Facing an unprecedented crisis, the ECB agreed on flexible rules for its 1.85 trillion euro Pandemic Emergency Purchase Programme last year but the scheme could end as soon as next March, raising the risk of an ECB retreat in some markets.

More traditional instruments, like the Asset Purchase Programme, have relatively rigid rules, making it difficult for the ECB to concentrate stimulus in certain markets or to flexibly vary the size of its intervention.

“The pandemic emergency purchase programme has shown the benefits of flexible monetary policies when differences in financing conditions across countries represent a persistent obstacle to the transmission mechanism,” Panetta said.

“We should strive to retain the ‘unconventional flexibility’ that has served us well during the pandemic,” Panetta told a conference.

Those comments could put Panetta on a collision course with influential policymakers such as ECB Executive Board member Isabel Schnabel and Bundesbank President Jens Weidmann, who have both argued against retaining all of PEPP’s flexibility beyond the current crisis.

But Panetta is not alone with his call.

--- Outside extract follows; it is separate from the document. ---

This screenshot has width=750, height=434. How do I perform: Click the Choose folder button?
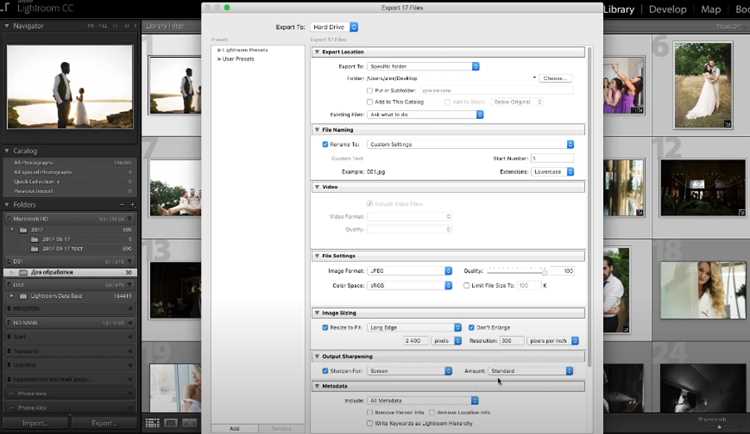point(555,78)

French central bank chief Francois Villeroy de Galhau has already made the case for “additional flexibilities” in bond buys after the crisis, particularly in term of volumes and the allocation of funds.

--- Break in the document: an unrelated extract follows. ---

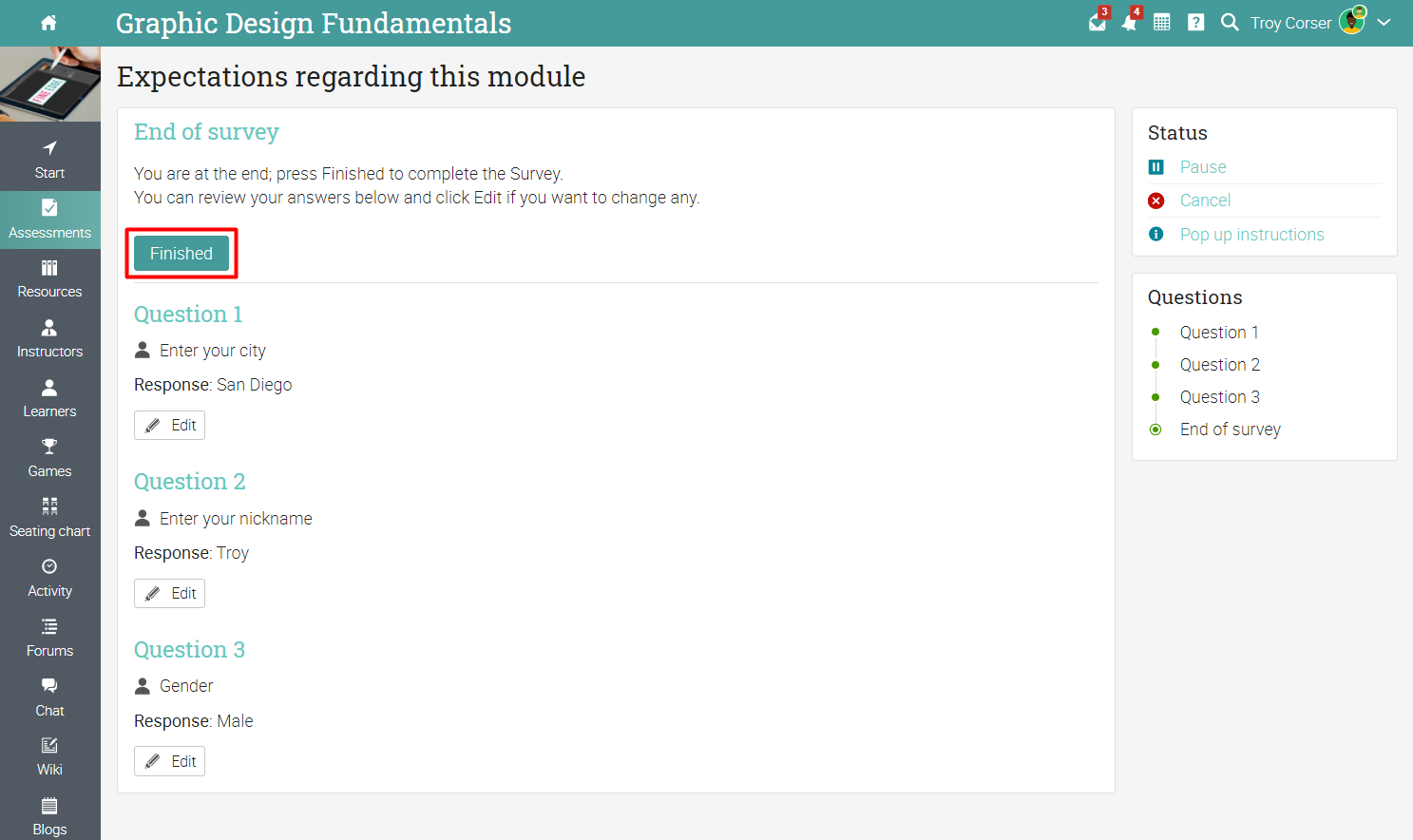Click the course thumbnail image

50,84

Panetta added that the euro zone economic outlook was improving but the pandemic was not yet over and that cutting ECB support too soon risked having to backtrack.

“Experience shows that attempting to reduce the pace of asset purchases too early would lead to a tightening of financing conditions and a higher pace of purchases later,” he said.

He also played down concerns about inflation, saying the current rise in prices was temporary and there were no convincing signs that this uptick would translate into a more sustained period of higher prices.